School closure far from extended break
The stair stepped closure of Iowa schools; for the remainder of the 2019-2020 school year, has created a challenging, complex and stressful series of decisions for Iowa’s educational community. This will continue throughout this summer as school districts’ grapple with summer school programming that will be provided while simultaneously trying to scenario plan for how the re-opening of schools may need to be in August. One thing is for certain, the changes that have been thrust on schools during this “crisis schooling” phase this Spring aren’t temporary, from them will come major structural changes that will be here to stay for the foreseeable future.
Whereas some well-intentioned citizens have initiated conversation with me asking how the “extended break,” has been, I reflect on the fact that never in my 35-year educational career have I nor my colleagues worked harder, longer and more passionately on behalf of students, staff, parents or the community than what has occurred the past two months.
Our food service, transportation and nursing essential workforce have been working diligently to ensure that all of our students and families who rely on our daily school meals receive them. Our technology department has worked tirelessly to ensure all students have a device to take home. They continue to assess how many families the district will need to help to provide access for reliable internet service this summer in order to have equitable access to high quality summer learning; as well as, any required remote learning that may be necessary next school year.
Our administrators, teacher-leaders and teachers have worked tirelessly to provide high quality teaching and learning materials (digital and hard copy) for voluntary educational learning opportunities for all of our students during this “crisis schooling phase” this spring. They are planning for virtual summer school programming this summer and will continue to plan for the unknown teaching and learning modality we’ll be engaged in with students next fall. It could be virtual remote learning; a modified face-to-face learning or a blended combination of the two. The district will need to continue to plan for all three possibilities and the only thing that’s certain is it will most certainly be a departure from the past. All of this is happening while employees are working from home, caretaking and/or educating their own children or helping to provide for and protect their own high risk family members.
The district’s Special Services Team including administrators, secretaries, counselors, nurses, student resource specialists and educators are working diligently to connect and engage with students and families to make sure they have access to the resources they need and to help connect them with community partners and providers.
Our custodial and building and grounds department have ramped up their efforts to more deeply clean and sanitize our school facilities and that certainly won’t change for the foreseeable future. The human resource department continues to work hard making sure current staff are provided relevant, meaningful and engaging professional development during closure while also filling vacated positions and providing employees with updated information relative to their employment benefits and applicable special provisions of the federally legislated CARES Act. Our finance department is working hard tracking regular district expenditures and additional COVID-19 related expenditures while attempting to forecast an uncertain financial future relative to the impacts the related economic downturn will have on the budget. Our school board continues to meet and provides us with the trust, flexibility, guidance and support to help us navigate these uncharted waters of planning and preparing for an uncertain future.

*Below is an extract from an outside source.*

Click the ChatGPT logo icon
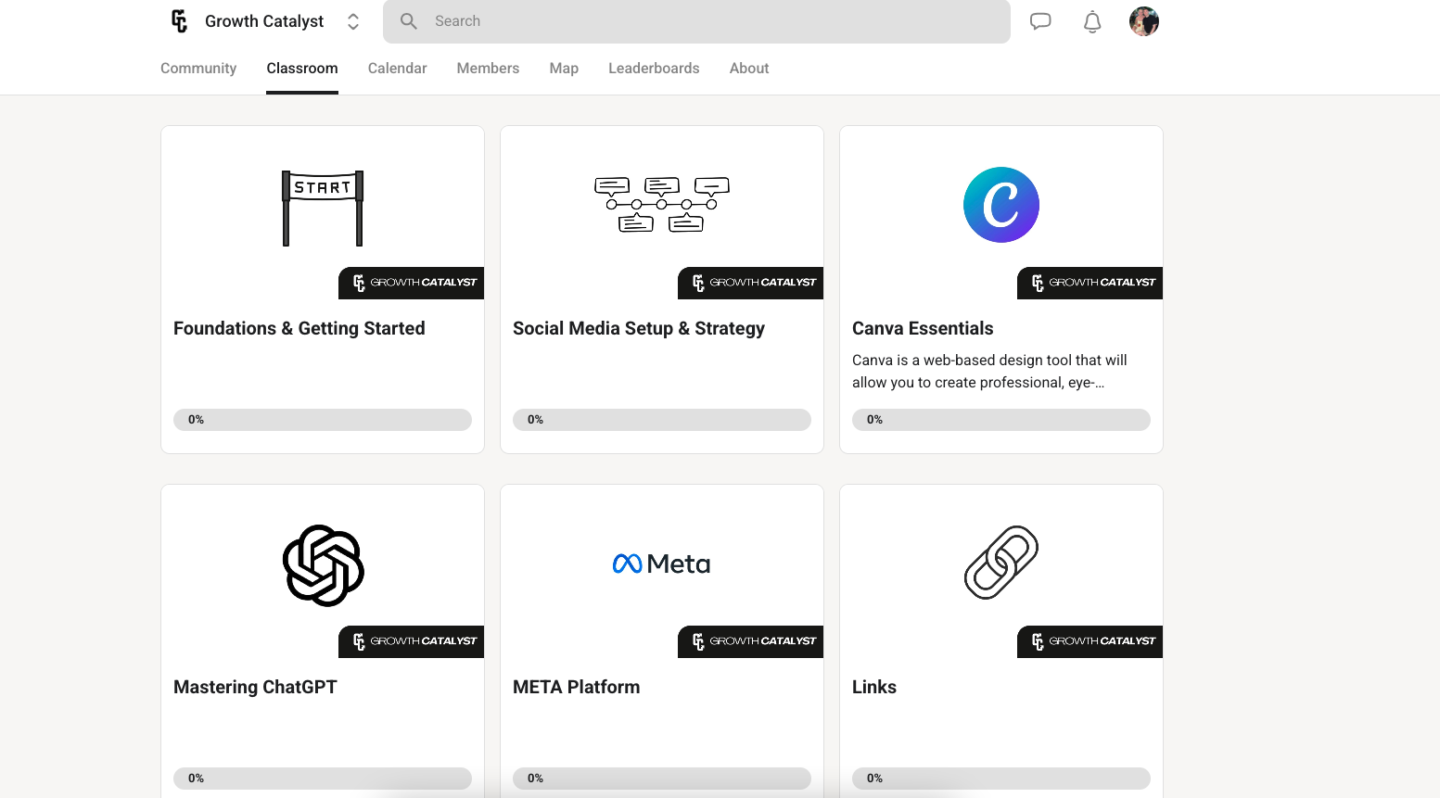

If we’re not in the physical act of working, our minds are filled with care, compassion, worry and concern for our students’ academic, psychological, physical and social-emotional well-being during this time of extended closure. Of particular concern are those students’ and their families who are challenged economically, with language acquisition and/or special learning and behavioral deficits or are charged with caretaking for their siblings while their parents or guardians work. I lose sleep at night worrying about our students and their families whose top priority is survival; not learning. That being said, I am comforted to know that I live, learn, work and play in a community that embraces the philosophy of “it takes a village to raise a child” and will do everything within its power to pull out of this pandemic stronger than ever; Marshalltown Strong!